DENVER—Patients with end-stage renal disease who receive predialysis intravenous iron therapy are more likely to start hemodialysis with higher hemoglobin (Hb) levels and to achieve better Hb control better compared with patients treated with oral iron prior to dialysis initiation, French researchers reported.
This improved Hb control may translate into decreased use of erythrocyte-stimulating agents and iron during the first year after starting dialysis.
Jacques B. Rottembourg, MD, and his colleagues at Clinique Mont Louis in Paris, studied 60 patients who started hemodialysis (HD) in their HD unit and were followed for at least one year. During the pre-dialysis period, 15 (25%) of the 60 patients were treated with IV iron therapy and 45 (75%) received only oral iron therapy. During the year preceding dialysis initiation, the IV iron group received two to four 300 mg doses of IV iron. To maintain a target Hb level of 11.5 to 12 g/dL, clinicians administered IV darbepoetin alfa every two weeks and IV iron (iron sucrose) once a week during the mid-week dialysis session, based on Hb level and iron parameters. The IV iron dose ranged from 25 to 100 mg per week.
The mean Hb level at dialysis initiation in the pre-dialysis IV iron recipients was 11.1 g/dL, which was significantly higher than the level in oral IV iron recipients (10.4 g/dL).

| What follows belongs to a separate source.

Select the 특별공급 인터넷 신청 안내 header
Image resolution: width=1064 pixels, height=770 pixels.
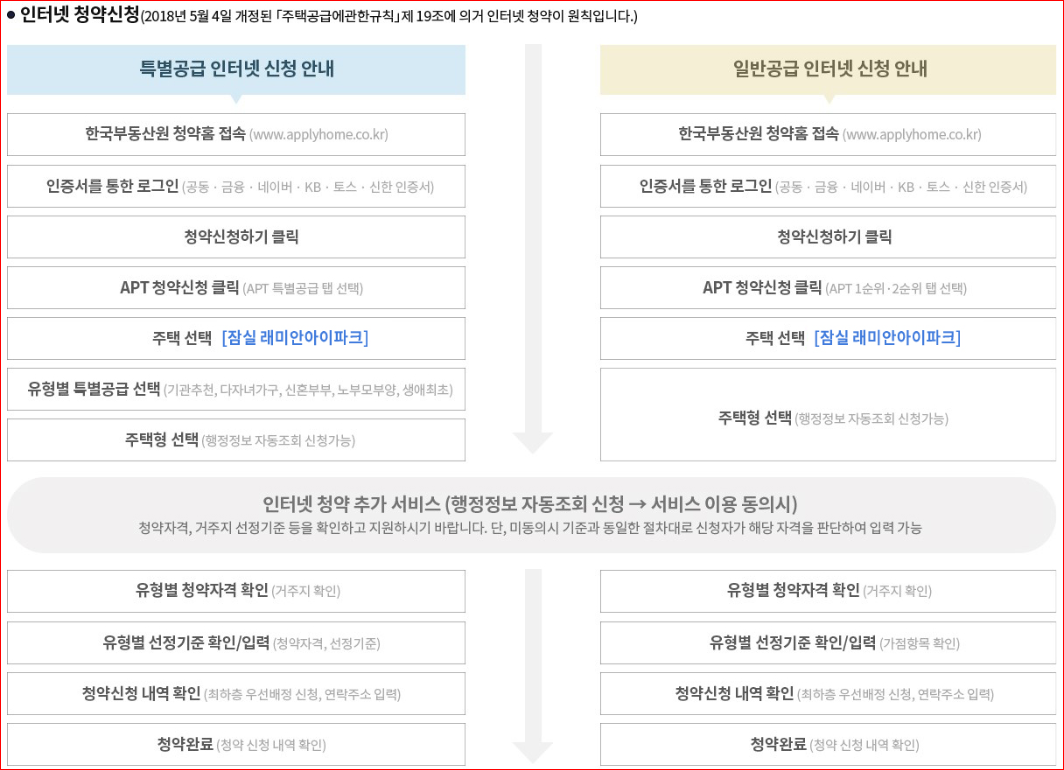click(x=236, y=71)
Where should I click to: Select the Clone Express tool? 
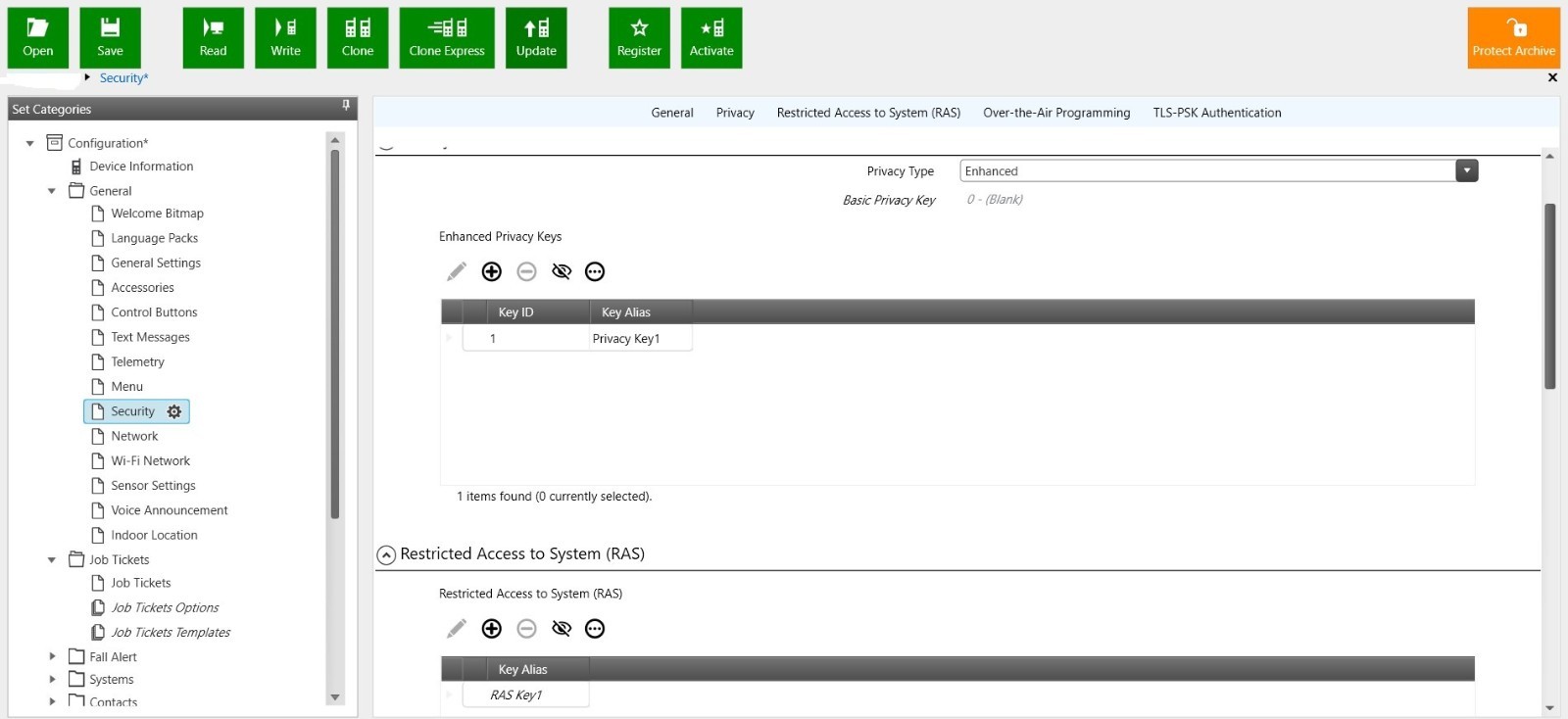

After starting HD, the IV iron group maintained significantly higher Hb levels, lower darbepoetin alfa use, and fewer IV iron doses during the first year. The mean Hb level was 12 g/dL in the IV iron group versus 11.1 g/dL in the oral iron recipients during the first three months and 12.5 and 11.6 g/dL, respectively, during the first 12 months. The mean dose of darbepoetin alfa (µg per injection) was 75.6 in the IV iron group compared with 107 in the oral iron group during the first three months, and 48 and 88, respectively, during the first 12 months. The darbepoetin alfa dose per patient was 752 µg and 529 µg in the IV and oral iron groups, respectively, during the first three months, and 1306 µg and 2368 µg, respectively, during the first 12 months. Mean iron use was 88 mg/week in the IV iron group compared with 90 mg/week in the oral iron group during the first three months and 83.5 and 87.9 mg/week, respectively, during the first 12 months.
Despite a need for prospective studies to confirm the team’s preliminary data, the investigators concluded that their findings could impact the Medicare bundled payment rate for medications and the Medicare quality incentive payment program for iron and anemia management in HD patients.